▶ MATERIAL FOR THE TASK
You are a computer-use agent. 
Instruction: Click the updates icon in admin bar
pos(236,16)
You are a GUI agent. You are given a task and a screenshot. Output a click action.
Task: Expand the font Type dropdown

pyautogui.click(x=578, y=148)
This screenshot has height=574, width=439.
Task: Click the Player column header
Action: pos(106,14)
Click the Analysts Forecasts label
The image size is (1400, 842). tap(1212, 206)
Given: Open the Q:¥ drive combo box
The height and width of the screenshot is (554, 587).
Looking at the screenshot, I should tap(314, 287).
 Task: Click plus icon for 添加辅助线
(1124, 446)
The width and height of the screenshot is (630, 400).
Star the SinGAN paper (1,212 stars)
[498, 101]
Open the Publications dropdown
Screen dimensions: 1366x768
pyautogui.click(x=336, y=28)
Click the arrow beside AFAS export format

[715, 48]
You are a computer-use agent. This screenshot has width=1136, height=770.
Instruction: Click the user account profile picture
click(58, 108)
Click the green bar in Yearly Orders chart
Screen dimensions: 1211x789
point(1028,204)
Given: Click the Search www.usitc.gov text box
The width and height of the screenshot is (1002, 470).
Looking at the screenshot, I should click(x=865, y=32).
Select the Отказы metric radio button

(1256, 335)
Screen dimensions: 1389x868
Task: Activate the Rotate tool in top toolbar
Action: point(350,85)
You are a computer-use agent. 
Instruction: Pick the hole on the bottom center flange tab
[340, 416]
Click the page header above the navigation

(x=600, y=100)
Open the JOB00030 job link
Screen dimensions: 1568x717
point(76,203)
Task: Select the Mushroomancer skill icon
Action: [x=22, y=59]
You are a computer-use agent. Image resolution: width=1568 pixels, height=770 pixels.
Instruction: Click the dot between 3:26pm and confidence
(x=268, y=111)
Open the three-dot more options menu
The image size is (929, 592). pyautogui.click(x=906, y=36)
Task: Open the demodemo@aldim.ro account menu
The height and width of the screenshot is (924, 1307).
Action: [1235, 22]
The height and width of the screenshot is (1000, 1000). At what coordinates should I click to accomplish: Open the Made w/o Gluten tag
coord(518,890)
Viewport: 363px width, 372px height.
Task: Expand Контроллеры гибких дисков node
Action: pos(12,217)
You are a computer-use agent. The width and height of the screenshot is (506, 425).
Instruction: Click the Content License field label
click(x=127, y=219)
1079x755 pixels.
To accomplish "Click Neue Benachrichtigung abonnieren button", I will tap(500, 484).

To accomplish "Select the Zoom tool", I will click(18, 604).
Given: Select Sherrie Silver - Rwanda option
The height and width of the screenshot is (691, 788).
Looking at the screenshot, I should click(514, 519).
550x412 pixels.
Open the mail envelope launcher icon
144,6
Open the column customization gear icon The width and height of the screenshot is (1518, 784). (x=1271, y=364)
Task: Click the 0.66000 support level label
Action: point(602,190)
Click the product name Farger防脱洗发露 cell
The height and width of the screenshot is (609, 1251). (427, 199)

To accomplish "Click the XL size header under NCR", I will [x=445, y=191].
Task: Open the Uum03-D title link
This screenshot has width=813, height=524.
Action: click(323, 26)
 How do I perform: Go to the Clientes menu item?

▶ TASK DETAILS
From the listing above, return every line that contains the word "will".

▶ ANSWER BOX
To accomplish "Click Neue Benachrichtigung abonnieren button", I will tap(500, 484).
To accomplish "Select the Zoom tool", I will click(18, 604).
To accomplish "Click the XL size header under NCR", I will [x=445, y=191].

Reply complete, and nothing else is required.